Giacomo Fiore “Tones from open heart”
La prima volta che ho avuto la fortuna di ascoltare Giacomo Fiore, vestivo i panni di giudice per la kermesse “Primo maggio tutto l’anno”, rassegna musicale curata dalla Primo Maggio srl, società organizzatrice dell’ormai tradizionale concerto romano. Per la Liguria il concorso è stato gestito dall’associazione culturale Metrodora , ospite del locale cult Milk, che ormai da anni offre al pubblico xeneize un panorama alternative-undergrond di tutto rispetto.
Vedendo Giacomo Fiore dividere il palcoscenico con band emergenti, ho cercato di capire se musicista genovese non fosse fuori posto, viste le qualità, di per certo una spanna al di sopra di quasi la totalità dei partecipanti. Sin dal momento in cui mi sono stati recapitati i demo per la selezione, mi sono reso conto di come questo nuovo musicista, riusciva a dare intense emozioni attraverso il solo uso delle sei corde. Ascoltando il suo disco, registrato a Nashville in Tennessee, palesemente emerge l’amore spassionato per la musica e per la chitarra, in una miscellanea di melanconia mediterranea e allegria celtica, coadiuvata dal violoncello di Justin Saunders e dalla viola di Ashley Fisher che a differenza delle presenti percussioni di Lee Holland, rimangono un poco sacrificate nell’ombra.
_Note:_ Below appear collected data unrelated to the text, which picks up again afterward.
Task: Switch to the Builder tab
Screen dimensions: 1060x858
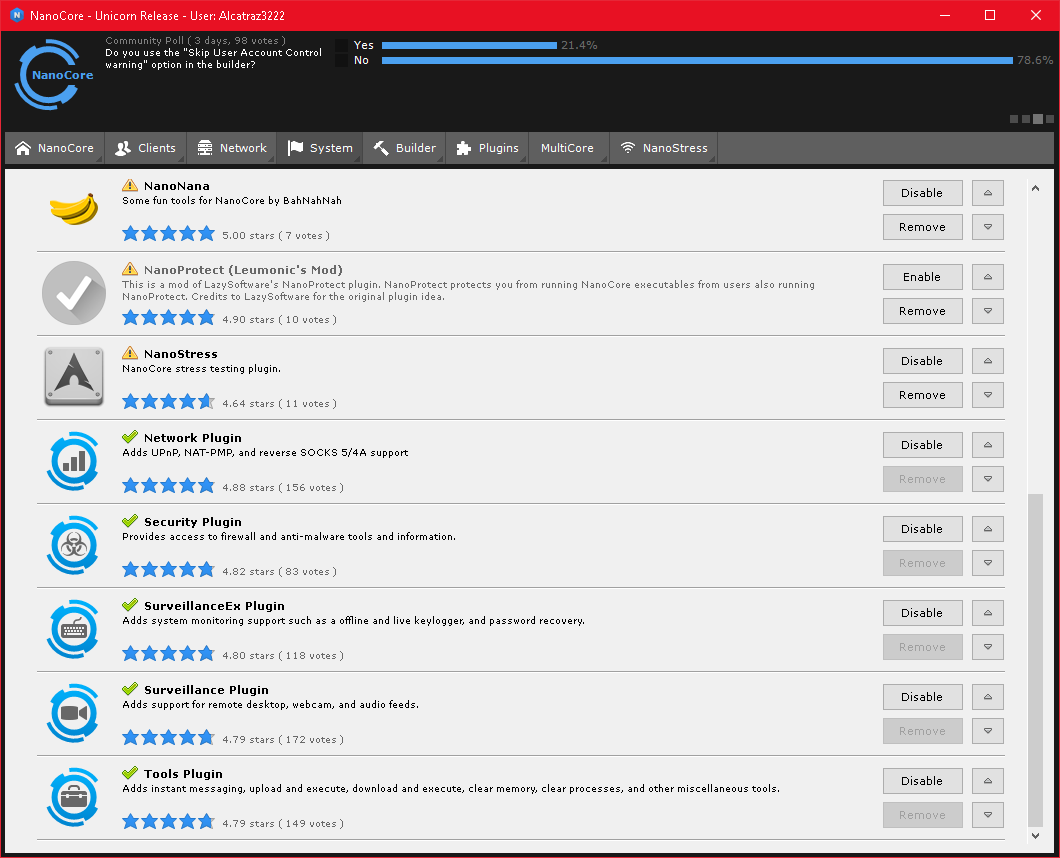Action: pos(405,148)
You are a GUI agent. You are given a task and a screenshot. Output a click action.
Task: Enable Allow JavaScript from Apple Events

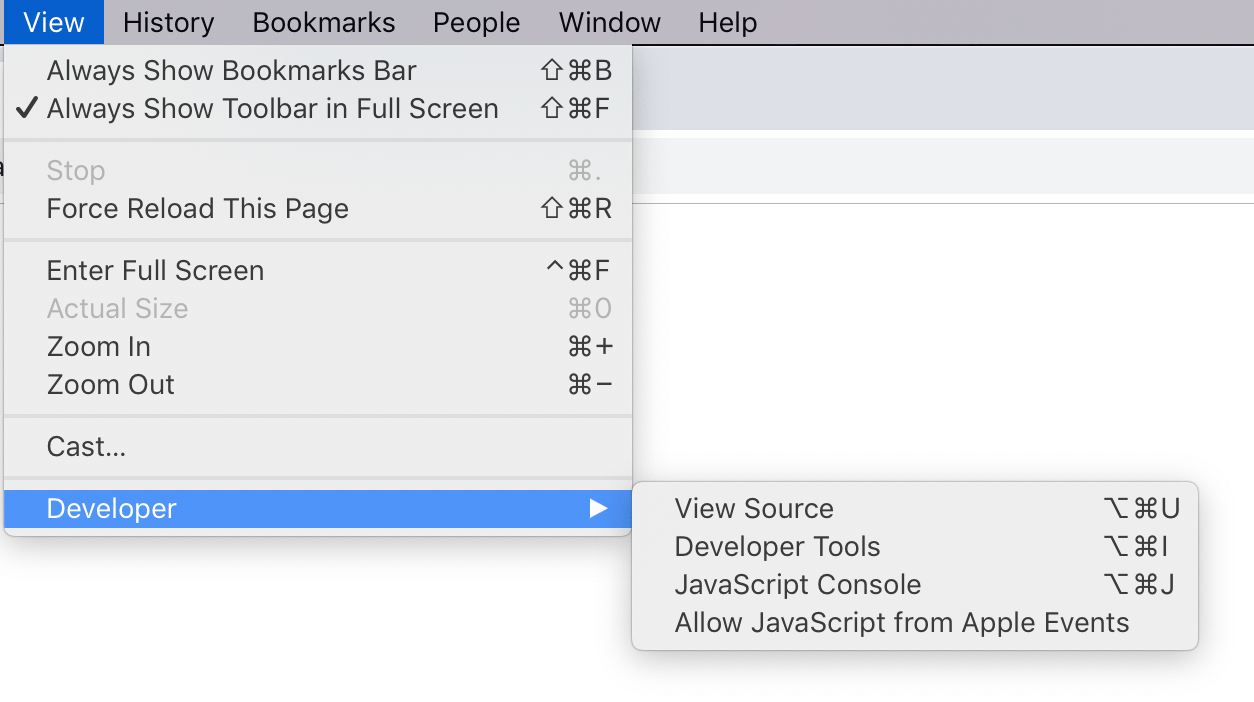tap(901, 622)
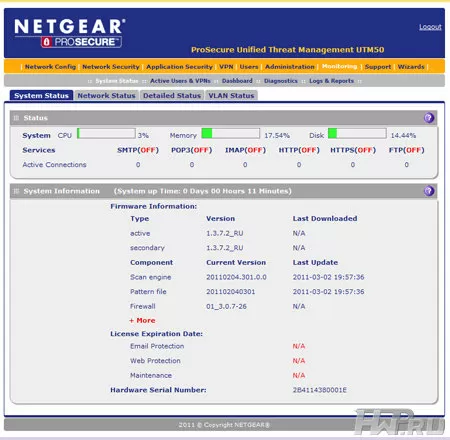
Task: Click the Logout link
Action: click(430, 27)
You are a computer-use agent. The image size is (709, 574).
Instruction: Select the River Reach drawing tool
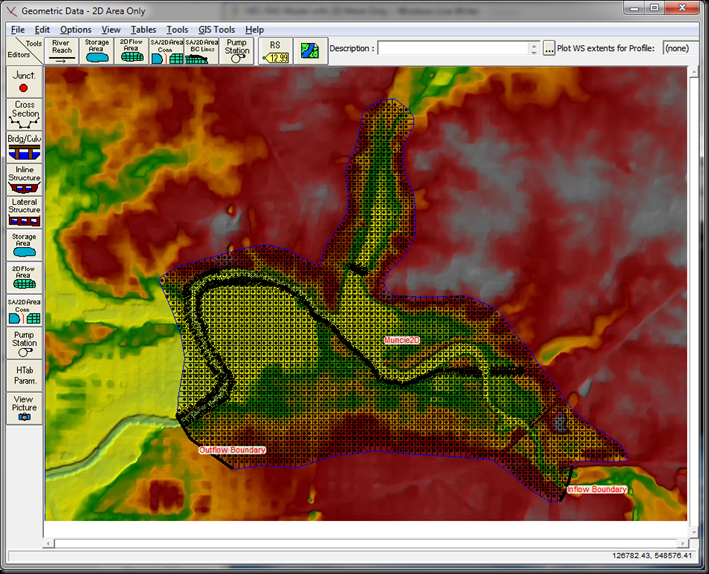pyautogui.click(x=62, y=51)
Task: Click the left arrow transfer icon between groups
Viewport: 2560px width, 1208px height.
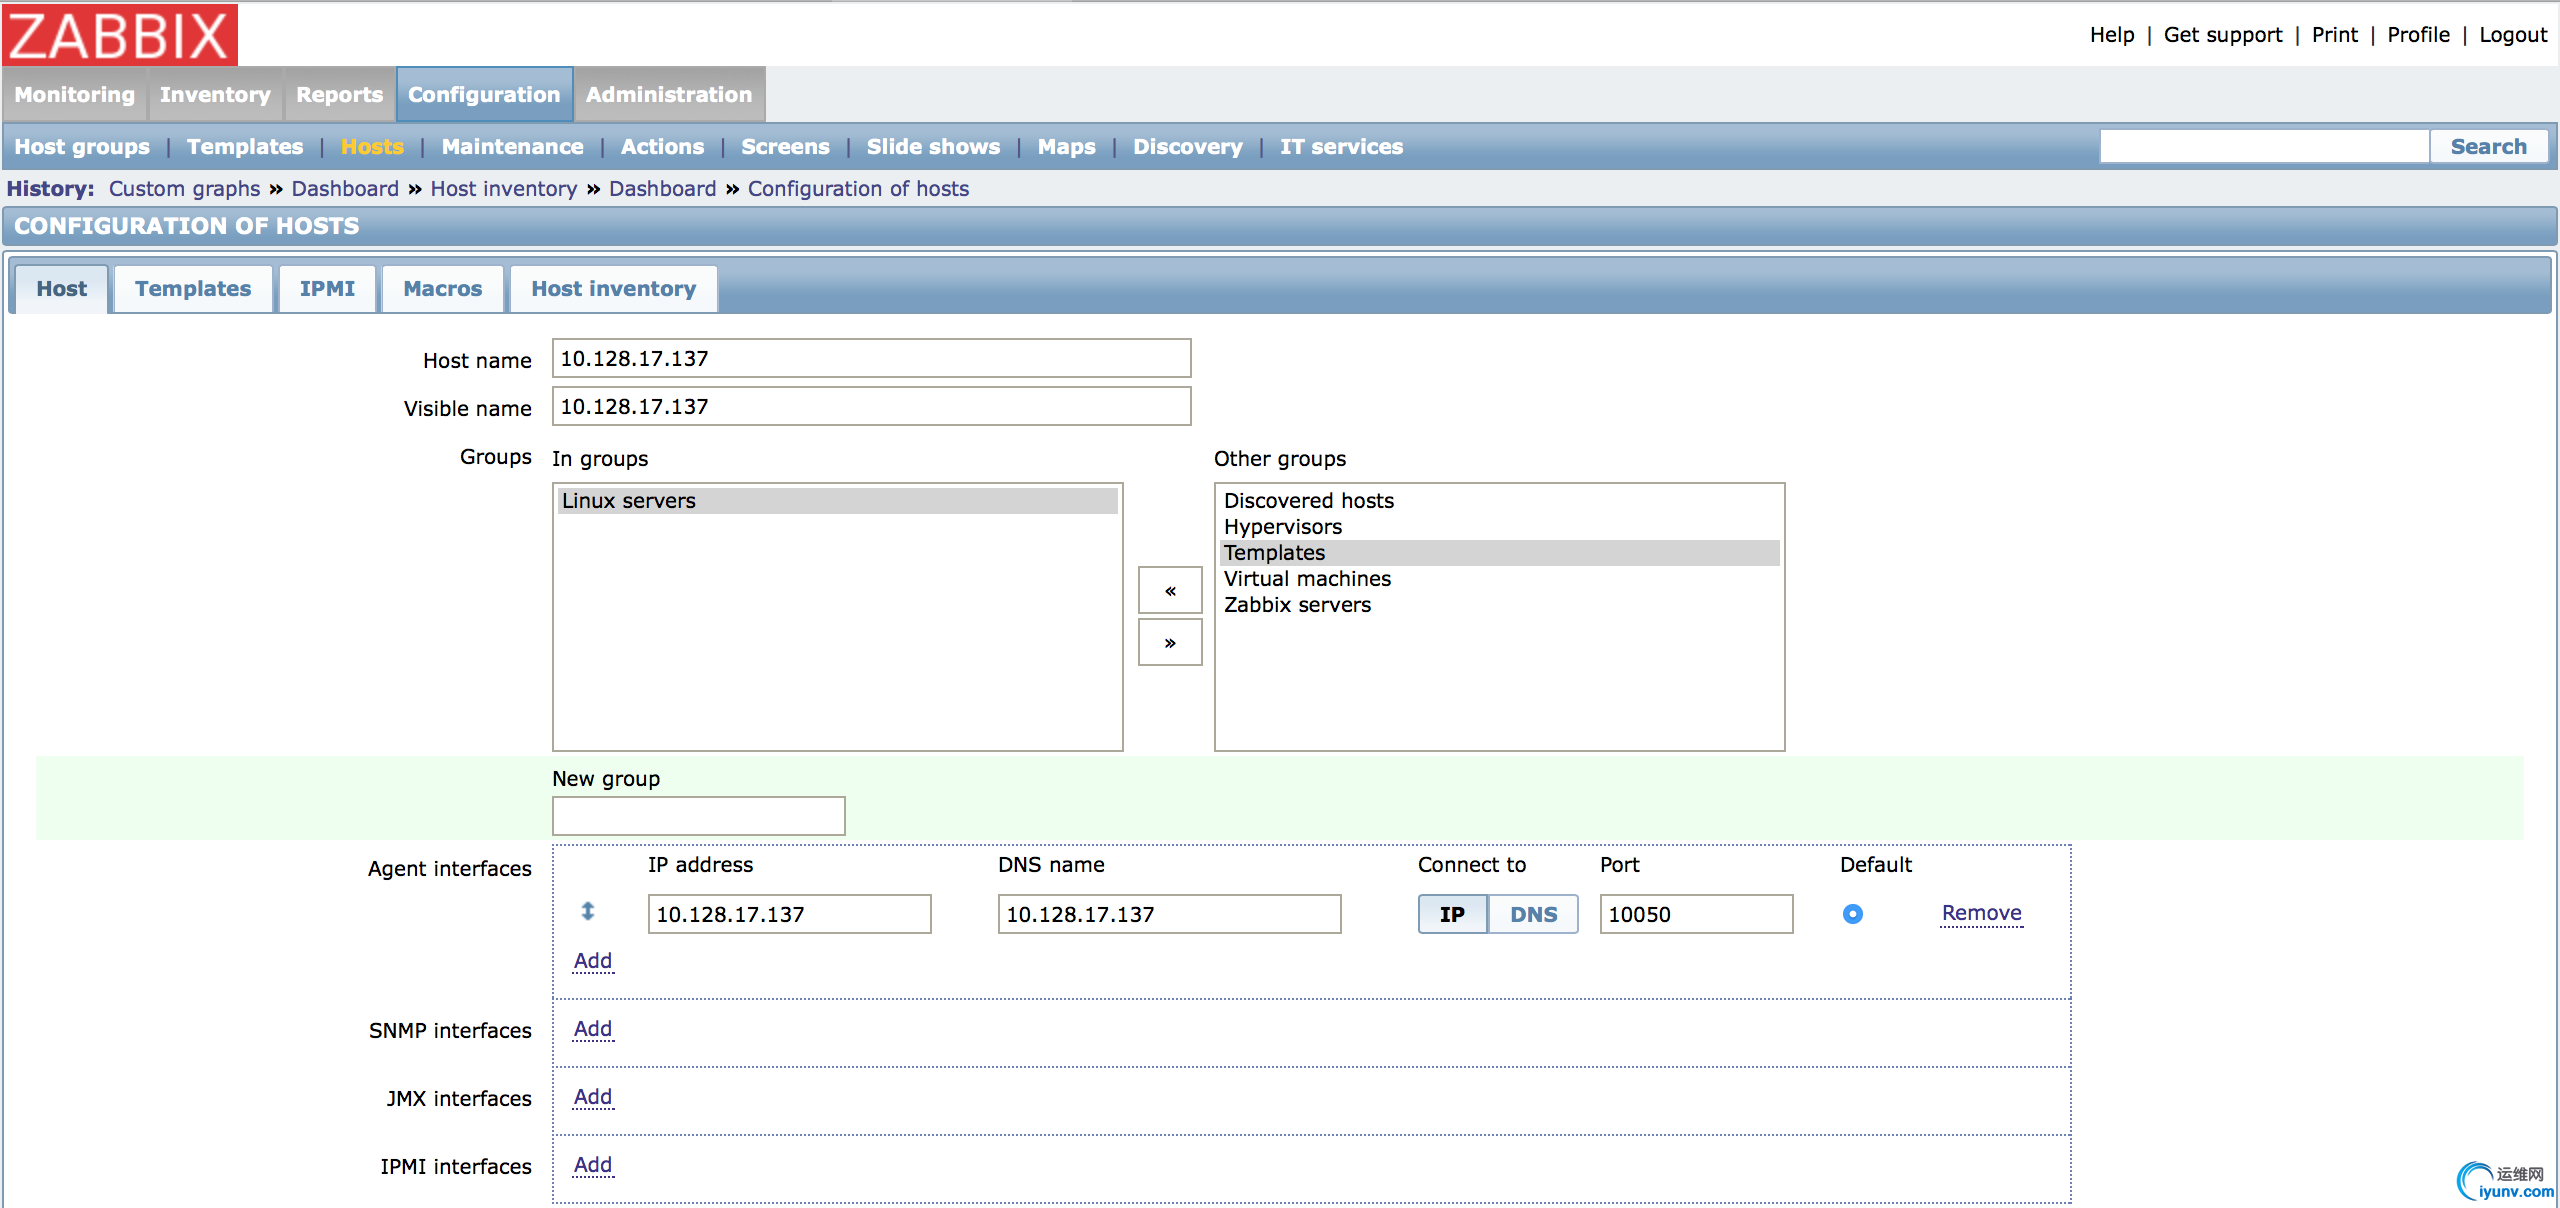Action: tap(1169, 591)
Il disco altro non è che una dolce collezione di tunes, vale a dire di arie che prendono respiro dall’ottima capacità compositiva dell’artista. Giacomo riesce a mostrare con assoluta naturalezza il più classico Fingerpicking tra scale ed arpeggi, dei quali si ritrovano le spiegazioni narrative all’interno del booklet. Infatti, attraverso poche parole, l’autore cerca di fornire una sorta di chiave interpretativa, senza però togliere il gradevole gusto di chiudere gli occhi e viaggiare con la fantasia.
Il viaggio ha inizio dalla verde Irlanda, richiamata alla memoria da sonorità danzerecce, che ci catapultano immediatamente nel mondo del giovane scrittore. La track iniziale appare tra i migliori brani dell’album, in quanto veste le spoglie di un vero e proprio compendio delle capacità di Fiore, nel saper gestire la fluidità dei movimenti sul manico, riuscendo a raccontare come in un romanzo breve, la storia di un viaggio che trasmette nostalgica felicità. Tra le migliori composizioni ritroviamo inoltre “Genteel”, sussurrata composizione dall’intenso pathos, ricostruito attorno ai melodiosi ricordi di una fanciulla, che per sempre vivrà attraverso il sound emozionale di un brano pressoché perfetto per tecnica e trasporto.
“Tones from open heart “ è senza dubbio un disco a venti carati, una novella che tra la “solare” e countryggiante “The comfort of the sun” e l’autobiografica “the Minstrel” conquista sin da subito e porta con se un quesito sconcertante: perché un talento musicale come Giacomo Fiore non è ancora sbocciato nel panorama italiano come in realtà meriterebbe??
Senza timore, alla luce dei fatti, mi sento di chiosare con un parallelo, che per alcuni potrà sembrare ardito, ma a mio avviso non troppo lontano da prossimo futuro… ascoltate il suo disco e vedrete che troverete enormi similitudini tra la chitarra di Giacomo e il suo emergente talento con il favolistico pianoforte di Giovanni Allevi.